Association between gene polymorphism of protein tyrosin phosphatase non receptor type 22(PTPN22) and susceptibility for rheumatoid arthritis in an Iraqi population.

Abstract

The gene protein tyrosine phosphatase non-receptor type 22 (PTPN22), a negative regulator of T-cell activation and the polymorphism is a single nucleotide polymorphism (SNP) and is a C → T substitution (rs2476601) at nucleotide position 1858 that leads to a tryptophan (W) for arginine(R) transition at codon 620 and this lead to many autoimmune disease like RA. The rheumatoid arthritis patients were diagnosed by physicians of rheumatology in the Rheumatology Center of Al Sadder Medical Teaching Hospital in Al-Najaf Al-Ashraf city.
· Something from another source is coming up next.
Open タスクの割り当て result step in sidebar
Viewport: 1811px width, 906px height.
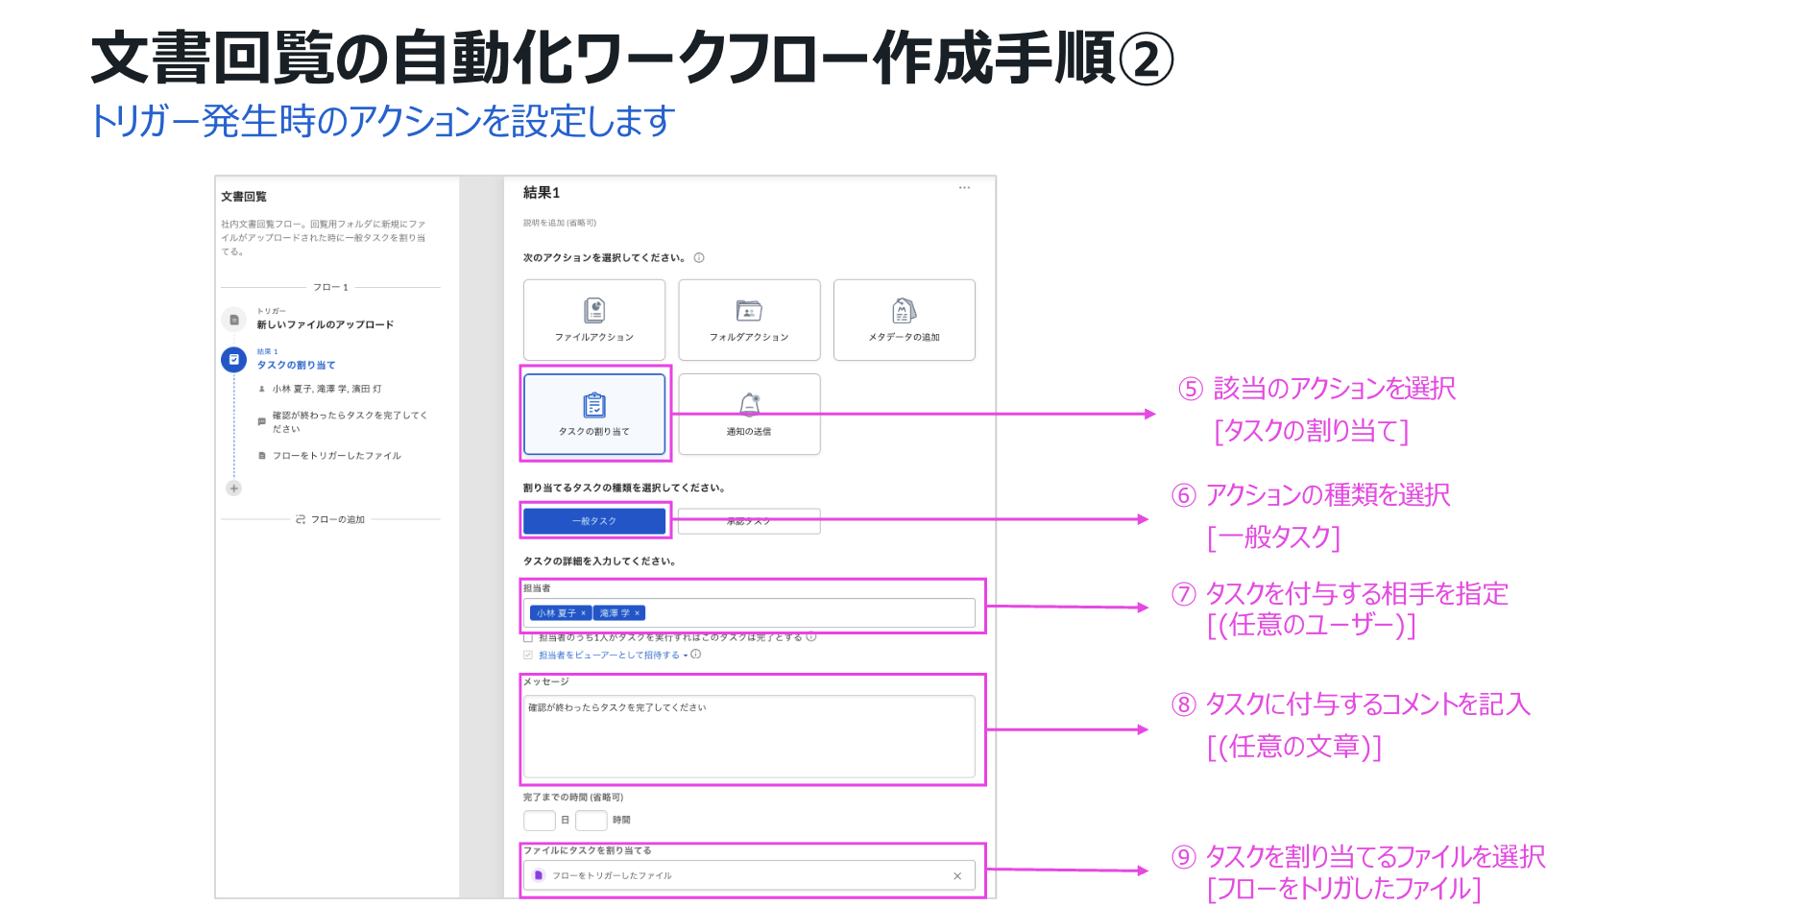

Genomic DNA was extracted from the whole blood samples of patients and controls and by using commercial kit (FavorPrep™ Blood Genomic DNA Extraction Mini Kit). (PTPN22 C1858T SNP) genotyping was done using polymerase chain reaction-restriction fragment length polymorphism (PCR-RFLP) method to all participants in this study (60 RA patients and 36 non-autoimmune control group). The genotype and allele frequencies of these SNP were analyzed by statistical tests. There were no significant differences in alleles and genotypes of PTPN22 SNP between RA cases and control group. Patients with PTPN22 CT genotype are more susceptible to infection with rheumatoid arthritis.